[Entries shown]
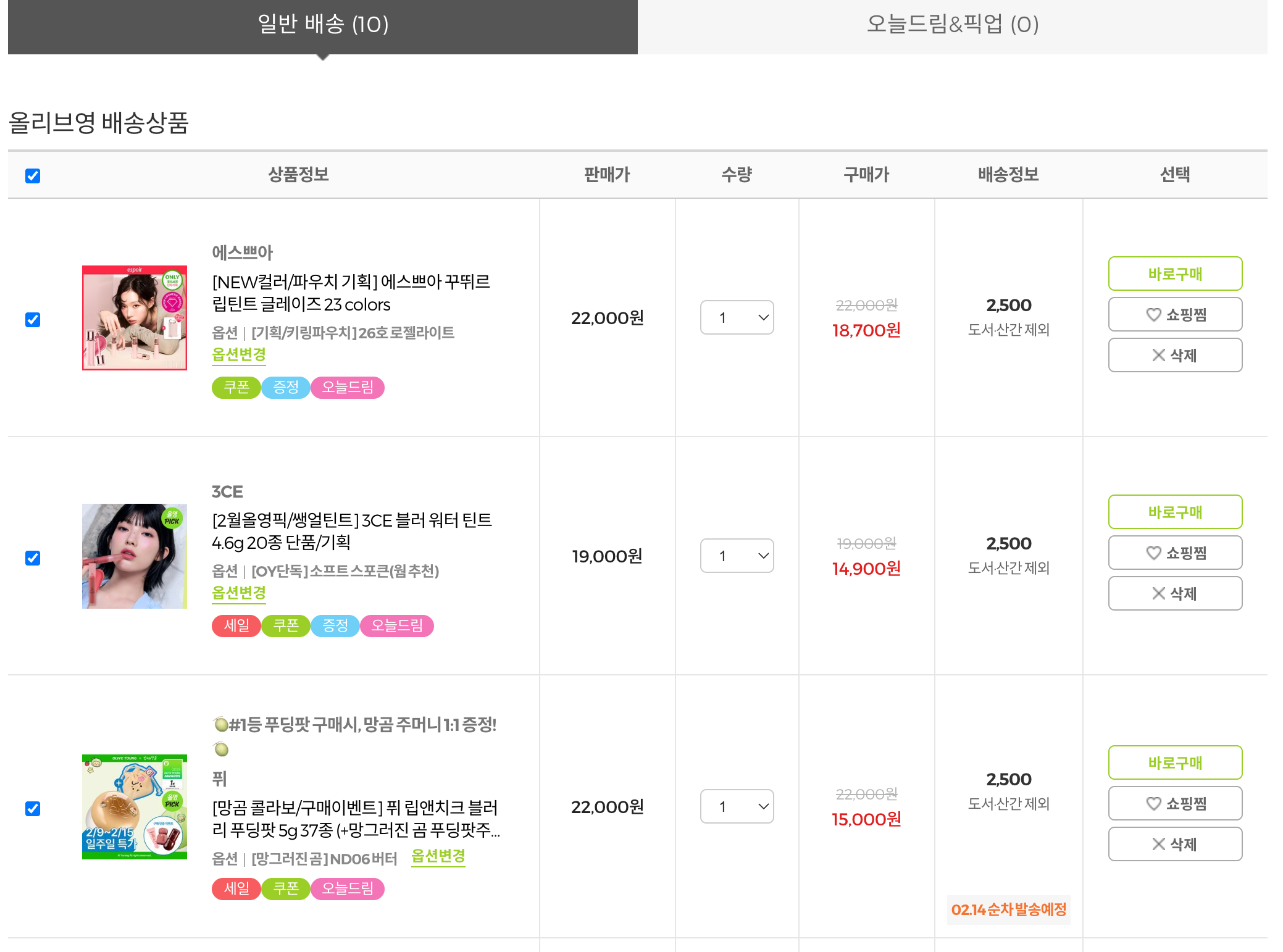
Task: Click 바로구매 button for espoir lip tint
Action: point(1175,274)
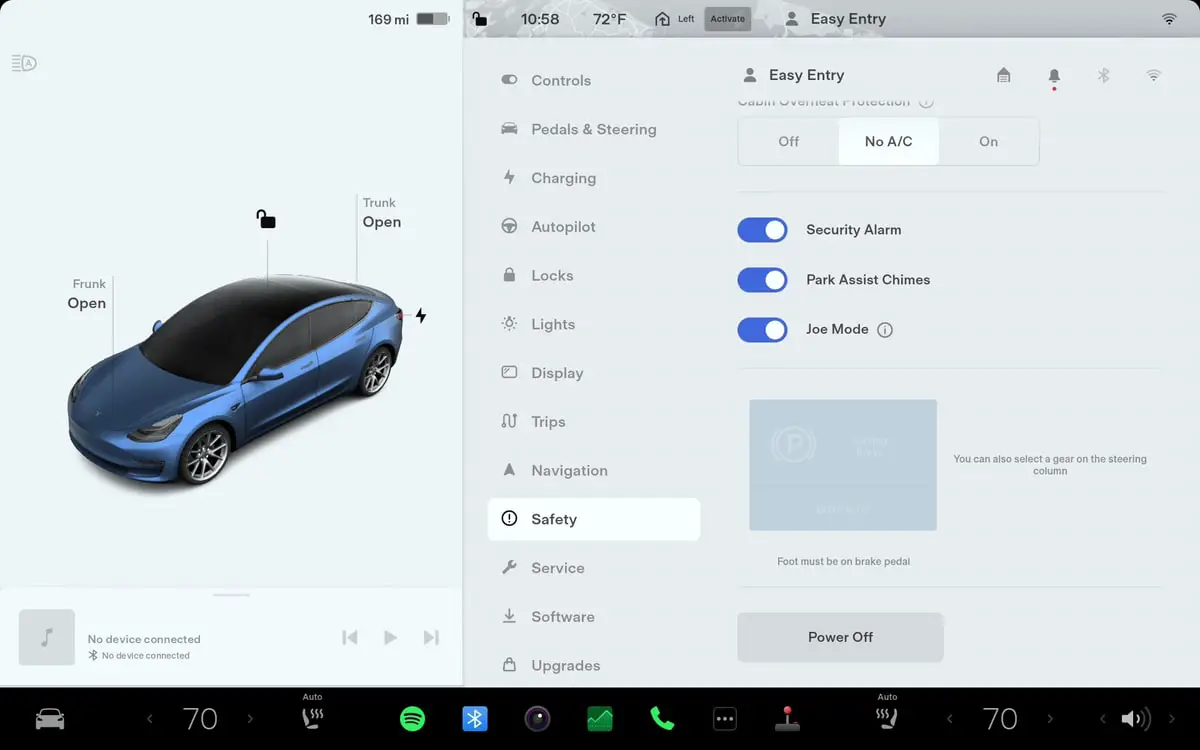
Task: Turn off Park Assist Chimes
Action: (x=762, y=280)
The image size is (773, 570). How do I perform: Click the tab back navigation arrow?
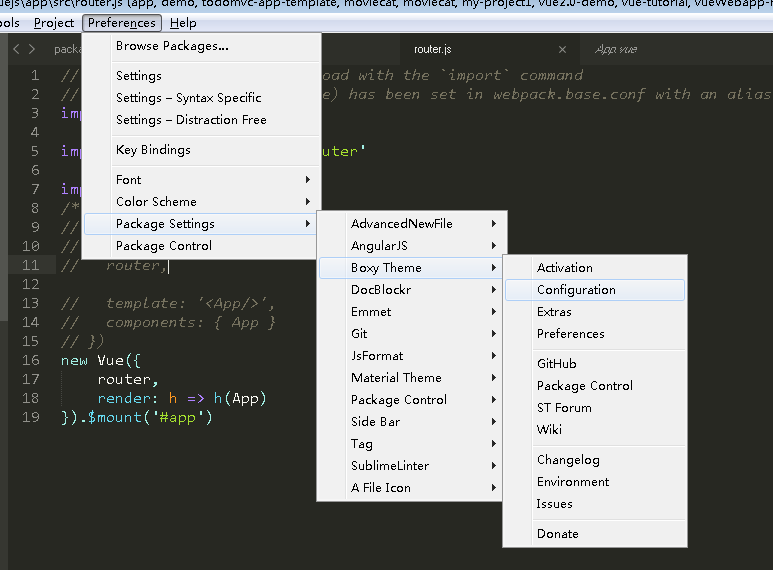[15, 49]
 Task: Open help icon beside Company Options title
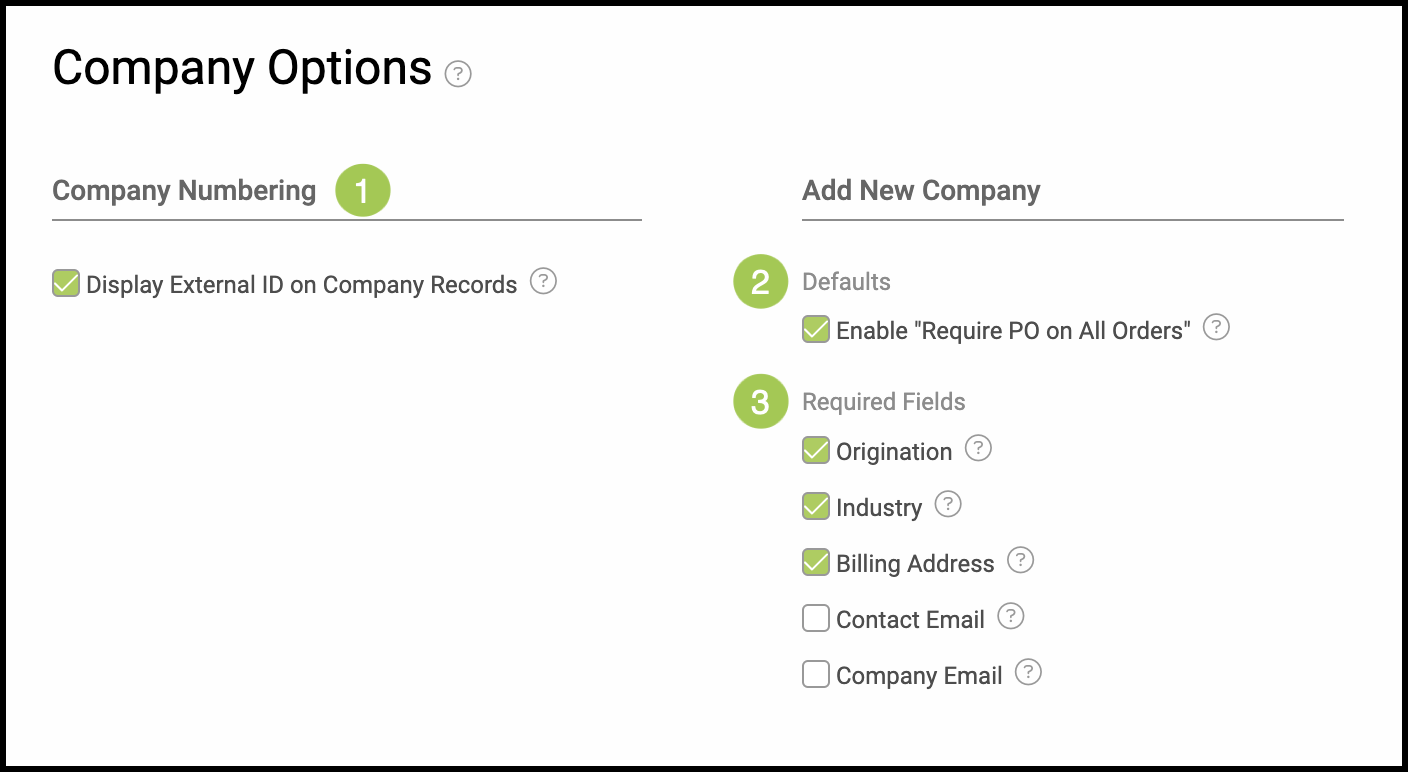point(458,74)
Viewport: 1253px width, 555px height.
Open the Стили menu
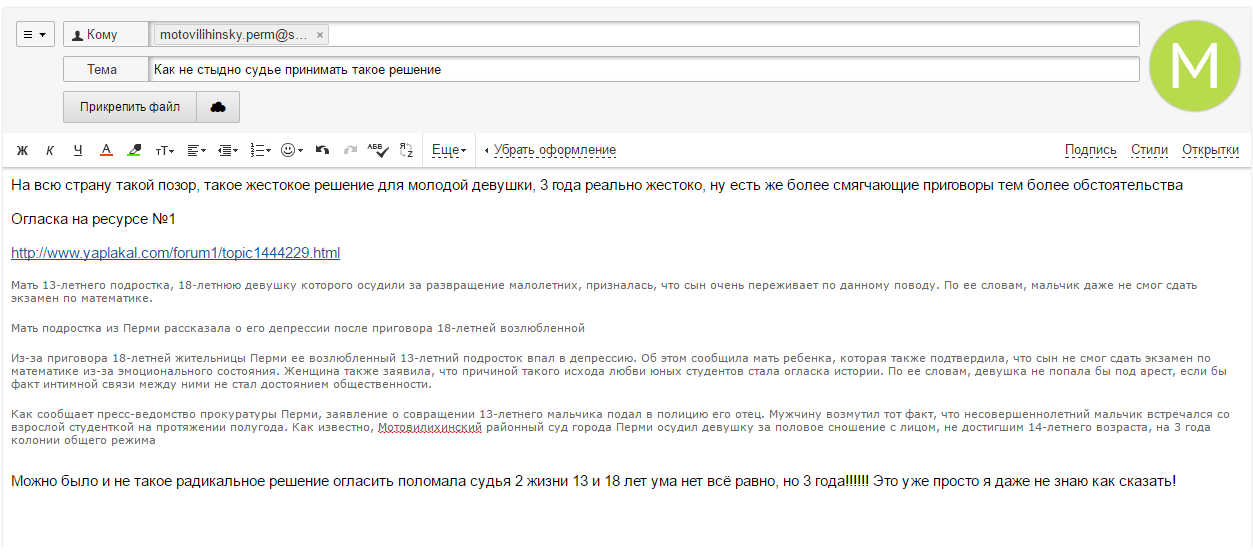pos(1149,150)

--

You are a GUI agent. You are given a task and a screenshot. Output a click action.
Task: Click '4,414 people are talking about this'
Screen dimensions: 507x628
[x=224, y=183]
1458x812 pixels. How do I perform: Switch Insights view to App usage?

[Work instructions]
Look through the entries above and quote exactly the lines from the line with "You are a GUI" to the line with "1458x812 pixels. How", counting both of those lines.

[Result below]
You are a GUI agent. You are given a task and a screenshot. Output a click action.
Task: Click '4,414 people are talking about this'
Screen dimensions: 507x628
[x=224, y=183]
1458x812 pixels. How do I perform: Switch Insights view to App usage?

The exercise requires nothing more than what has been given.